Evans responds that this action is not subject to the two-dismissal rule. Evans maintains that the Pension Fund was neither a party in Evans I nor was it in privity with any defendant of that lawsuit. ECF Nos. 12 at 4 and 7; 17 at 3. Evans also claims that because the Court approved the dismissal of Evans II, that dismissal did not occur "without a court order" within the meaning of Rule 41(a)(1)(A), thus prohibiting the rule's application. Finally, Evans contends that Evans I did not "appropriately" state a claim for benefits under ERISA. ECF No. 12 at 5.

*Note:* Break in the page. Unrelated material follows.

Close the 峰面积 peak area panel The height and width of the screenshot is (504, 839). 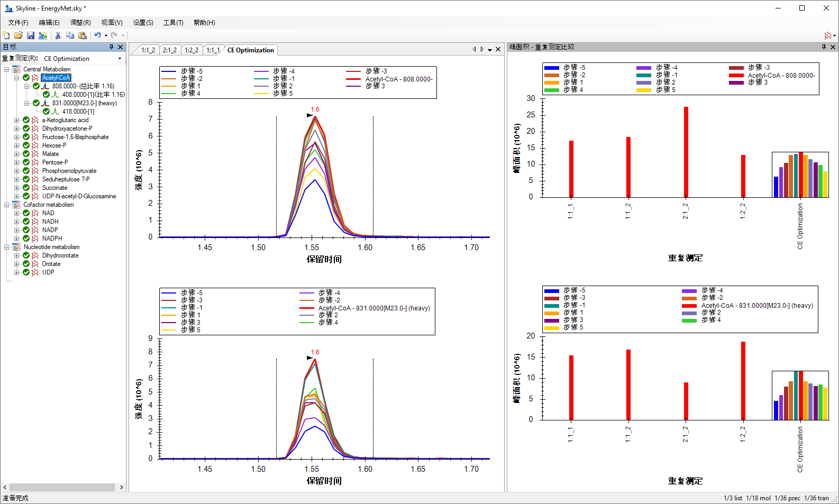833,47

The two-dismissal rule is somewhat of an outlier within the federal rules of practice. "The basic purpose of the Federal Rules is to administer justice through fair trial, not through summary dismissal as necessary as they may be on occasion." Surowitz v. Hilton Hotels Corp. , 383 U.S. 363, 373, 86 S. Ct. 845, 15 L. Ed. 2d 807 (1996). "The 'two dismissal' rule is an exception to the general principle, contained in Rule 41(a)(1) and honored in equity prior to the adoption of the Federal Rules, that a voluntary dismissal of an action does not bar a new suit based upon the same claim." Poloron Products, Inc. v. Lybrand Ross Bros. & Montgomery, 534 F.2d 1012, 1017 (2d Cir. 1976).
"'Because of the ease with which a voluntary dismissal may be secured, courts have held that the two-dismissal rule was practically necessary to prevent an unreasonable use of dismissals.'" Demsey v. Demsey, 488 Fed. Appx. 1, 2 (6th Cir. 2012) (quoting Loubier v. Modern Acoustics, 178 F.R.D. 17, 20 (D.Conn. 1998)). In particular, "Rule 41(a)(1)(B) 'was intended to eliminate the annoying of a defendant by being summoned into court in successive actions and then, if no settlement is arrived at, requiring him to permit the action to be dismissed and another one commenced at leisure.'" Demsey v. Demsey, 488 Fed. Appx. at 2 (quoting Cooter & Gell v. Hartmarx Corp., 496 U.S. 384, 397, 110 S. Ct. 2447, 110 L. Ed. 2d 359 (1990)); see C. Wright, A. Miller, 9 Federal Practice & Procedure: Civil 3d § 2368, p.567 (2008) (intent was to "prevent delays and harassment caused by plaintiffs securing numerous dismissals without prejudice").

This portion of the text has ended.